Calma, eu vou explicar. À primeira vista, falar que “solidariedade hídrica” representa uma ameaça pode soar esquisito, desumano. Afinal, todos têm direito à água. É um direito do ser humano, como finalmente reconheceram as Nações Unidas em 2010. Do que se trata aqui é usar o termo “solidariedade hídrica” para manipular e esconder a realidade. Nesse sentido, a expressão com certeza não é nada benfazeja.
Aos fatos. Na última sexta-feira, 29 de julho, Campinas sediou uma reunião técnica aberta, dentro do calendário de renovação da outorga do Sistema Cantareira. A Sabesp quer uma nova outorga para continuar gerenciando o Sistema que abastece cerca de metade da Grande São Paulo.
Muitas pessoas, ligadas a órgãos públicos, que se pronunciaram durante a reunião se referiam à “solidariedade hídrica” como a premissa que deveria orientar as discussões de renovação da outorga do Cantareira. Não deveria se pensar apenas em uma parte de uma grande região. Deveria se olhar para o todo, para todos os componentes dessa região. Essa seria a prática da “solidariedade hídrica”, todos pensando em todos.
Pois bem, a grande região seria a Macrometrópole Paulista, formada pela Grande São Paulo, que está na bacia do Alto Tietê; a região de Campinas e Piracicaba, que fica nas bacias dos rios Piracicaba, Capivari e Jundiaí; e mais as regiões metropolitanas da Baixada Santista, do Vale do Paraíba e Litoral Norte e regiões de Sorocaba e Jundiaí. Falar em “solidariedade hídrica”, para os seus defensores, seria pensar em toda essa macrometrópole de forma integrada, em todas as soluções de abastecimento que, somadas, garantiriam o abastecimento de água nessa região em 15, 20 ou 30 anos.

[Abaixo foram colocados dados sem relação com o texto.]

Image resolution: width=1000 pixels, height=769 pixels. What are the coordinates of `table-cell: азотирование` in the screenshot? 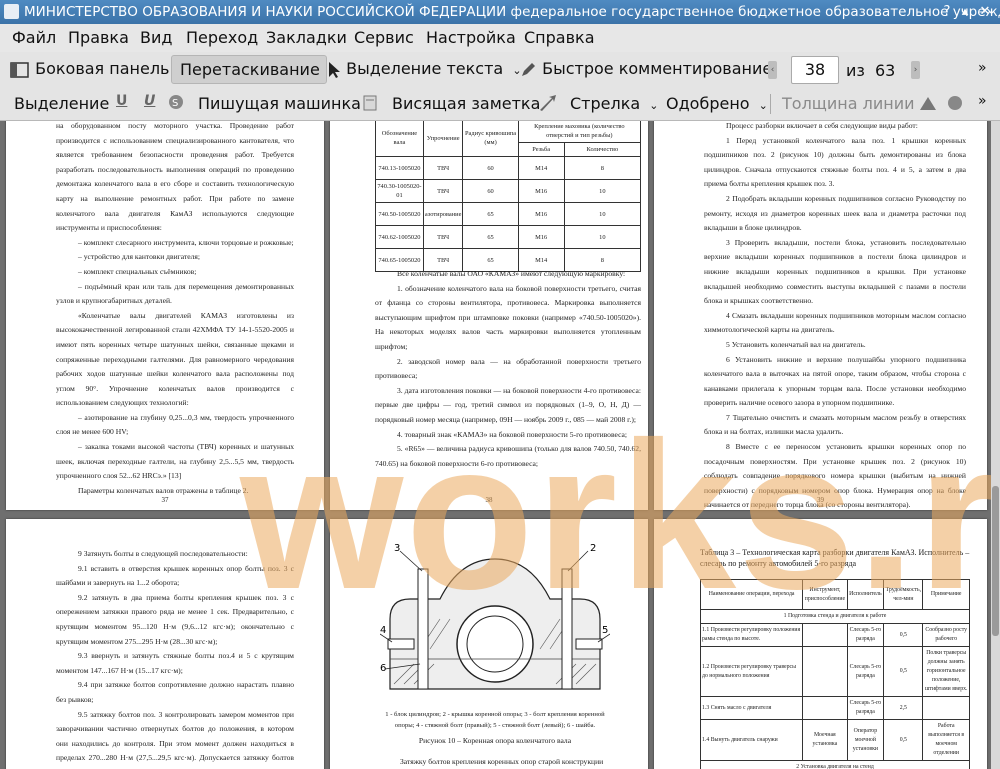 It's located at (443, 214).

É justo, mas seria muito injusto, em nome da “solidariedade hídrica”, exigir ainda mais sacrifícios das bacias PCJ, onde está a região de Campinas e Piracicaba. Porque, na prática, há 40 anos as bacias PCJ, e particularmente a bacia do rio Piracicaba, pratica a mais pura “solidariedade hídrica”. Há quatro décadas saem da bacia do rio Piracicaba as águas para alimentar os reservatórios do Cantareira, que serve metade da Grande São Paulo. Ou seja, há 40 anos ocorre a transposição de bacias, do Piracicaba para o Alto Tietê.
E em todo esse período a bacia do rio Piracicaba sempre foi injustiçada, preterida nas decisões sobre o gerenciamento do Cantareira. São até 31 metros cúbicos, ou 31 mil litros de água por segundo transferidos da bacia do Piracicaba para a bacia do Alto Tietê, através do Cantareira. Por outro lado, o Cantareira liberou no máximo, nos últimos anos, 5 metros cúbicos por segundo para a própria bacia do rio Piracicaba. Ultimamente, em função da forte estiagem de 2014-2015, a bacia do Piracicaba recebe muito menos que isso do Cantareira.
Em outras palavras, a região do PCJ conhece muito bem o que é “solidariedade hídrica”, porque a pratica há muito tempo. Seria, de novo, a continuação de uma injustiça histórica se, em nome dessa “solidariedade hídrica”, as bacias PCJ, a região de Campinas e Piracicaba, continuassem sendo discriminadas na divisão do “bolo” das águas do Cantareira.
O calendário pela renovação da outorga do Cantareira terá outras etapas, até maio de 2017. Haverá muitas oportunidades para que essa injustiça histórica não se perpetue.